We have designed and synthesised oligosaccharides that mimic or interfere with the functions of heparan sulfate in biological systems.

This research (carried out in collaboration with Professor Jerry Turnbull) has previously been hindered by the complexity of the oligosaccharide synthesis. Our novel approach, however, has enabled us to rapidly create a library of single entity glycomimetic clusters capped with varied heparan sulfate saccharides.

These molecules model longer natural heparan sulfates and also inhibit the protease beta-secretase 1 (BACE-1). This activity prevents the build-up of beta-amyloid, which may help slow or stop Alzheimer’s disease.

We have identified several potent clusters that are drug leads for Alzheimer’s disease. The clusters also provide a way to study the interactions of heparan sulfate with proteins more generally.

References

Single entity heparan sulfate glycomimetic clusters for therapeutic applications, Angewandte Chemie International Edition (2015).

Synthesis of a targeted library of heparan sulfate hexa- to dodecasaccharides as inhibitors of β-secretase: potential therapeutics for Alzheimer’s disease, Chemistry - A European Journal (2013).

Bone repair

In an ongoing and close collaboration with Singaporean researchers, we have prepared a novel heparan sulfate material that significantly enhances bone healing. The material is placed in a trauma site on a collagen support and has high potency but very low toxicity. It shows remarkable improvement over the current therapies that are used to aid the repair serious bone damage.

This heparan sulfate material works by increasing the bioavailability, bioactivity and half-life of bone morphogenetic protein, a potent bone healing compound that is produced where there is bone trauma.
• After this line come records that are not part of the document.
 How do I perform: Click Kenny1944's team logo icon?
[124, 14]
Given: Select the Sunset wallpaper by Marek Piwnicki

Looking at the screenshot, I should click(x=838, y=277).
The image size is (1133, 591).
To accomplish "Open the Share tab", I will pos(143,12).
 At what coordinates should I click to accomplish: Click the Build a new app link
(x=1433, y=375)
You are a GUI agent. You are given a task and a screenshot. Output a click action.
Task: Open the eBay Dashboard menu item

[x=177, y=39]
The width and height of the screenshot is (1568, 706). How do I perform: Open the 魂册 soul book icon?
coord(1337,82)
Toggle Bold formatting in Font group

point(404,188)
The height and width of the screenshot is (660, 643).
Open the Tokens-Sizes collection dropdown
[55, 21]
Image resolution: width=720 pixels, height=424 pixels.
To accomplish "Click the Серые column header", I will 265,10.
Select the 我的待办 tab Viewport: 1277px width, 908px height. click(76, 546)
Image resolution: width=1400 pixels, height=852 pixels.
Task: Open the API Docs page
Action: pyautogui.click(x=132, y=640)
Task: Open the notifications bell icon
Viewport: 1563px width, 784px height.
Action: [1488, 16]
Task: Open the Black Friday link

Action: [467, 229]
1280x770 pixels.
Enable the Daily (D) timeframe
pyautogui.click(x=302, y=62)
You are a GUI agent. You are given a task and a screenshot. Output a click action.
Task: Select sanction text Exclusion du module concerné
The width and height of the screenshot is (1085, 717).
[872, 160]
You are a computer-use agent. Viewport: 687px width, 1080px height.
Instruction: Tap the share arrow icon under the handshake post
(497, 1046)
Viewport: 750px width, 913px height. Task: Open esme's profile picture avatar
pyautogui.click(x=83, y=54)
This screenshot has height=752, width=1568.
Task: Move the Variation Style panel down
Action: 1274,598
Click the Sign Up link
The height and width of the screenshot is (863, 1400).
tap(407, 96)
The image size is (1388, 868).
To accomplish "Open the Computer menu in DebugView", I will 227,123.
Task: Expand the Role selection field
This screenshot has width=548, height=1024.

The material is isolated from commercially available heparan sulfate using a peptide-based affinity resin and is in development by A-STAR*, our biology collaborators.

Using our expertise in the analysis of complex polysaccharides, we have developed analysis methods to characterise the active components of the heparan sulfate material. This work aims to identify the key structural components that are responsible for the material’s biological activity.

References

Engineering a vascular endothelial growth factor 165-binding heparan sulfate for vascular therapy, Biomaterials (2014).
Affinity-selected heparan sulfate for bone repair, Biomaterials (2013).